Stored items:
++++++
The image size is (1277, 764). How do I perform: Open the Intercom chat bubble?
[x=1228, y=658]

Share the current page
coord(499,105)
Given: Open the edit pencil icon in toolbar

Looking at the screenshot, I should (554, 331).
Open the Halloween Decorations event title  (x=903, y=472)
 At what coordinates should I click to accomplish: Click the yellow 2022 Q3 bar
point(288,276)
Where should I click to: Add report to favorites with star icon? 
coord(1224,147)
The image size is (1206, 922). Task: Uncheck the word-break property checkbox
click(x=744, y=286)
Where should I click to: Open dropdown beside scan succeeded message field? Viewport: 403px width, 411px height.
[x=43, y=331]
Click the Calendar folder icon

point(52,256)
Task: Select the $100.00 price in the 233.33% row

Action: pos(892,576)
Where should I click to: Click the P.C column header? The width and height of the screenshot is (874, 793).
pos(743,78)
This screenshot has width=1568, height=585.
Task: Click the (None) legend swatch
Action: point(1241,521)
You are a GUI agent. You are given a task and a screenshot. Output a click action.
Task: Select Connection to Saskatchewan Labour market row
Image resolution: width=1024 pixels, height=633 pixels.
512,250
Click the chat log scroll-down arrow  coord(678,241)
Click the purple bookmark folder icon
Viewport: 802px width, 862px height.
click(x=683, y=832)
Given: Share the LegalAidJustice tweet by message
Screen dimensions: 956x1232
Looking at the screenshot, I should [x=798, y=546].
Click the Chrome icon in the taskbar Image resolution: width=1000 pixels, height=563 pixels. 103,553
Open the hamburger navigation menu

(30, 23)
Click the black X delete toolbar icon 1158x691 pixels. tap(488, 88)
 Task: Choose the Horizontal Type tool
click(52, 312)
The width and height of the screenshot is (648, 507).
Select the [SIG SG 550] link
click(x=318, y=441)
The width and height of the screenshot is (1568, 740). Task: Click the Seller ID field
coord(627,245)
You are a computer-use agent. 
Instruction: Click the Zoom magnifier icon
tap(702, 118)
++++++
A single number is the whole answer: please count how many lines of the records above include the string "agent".

2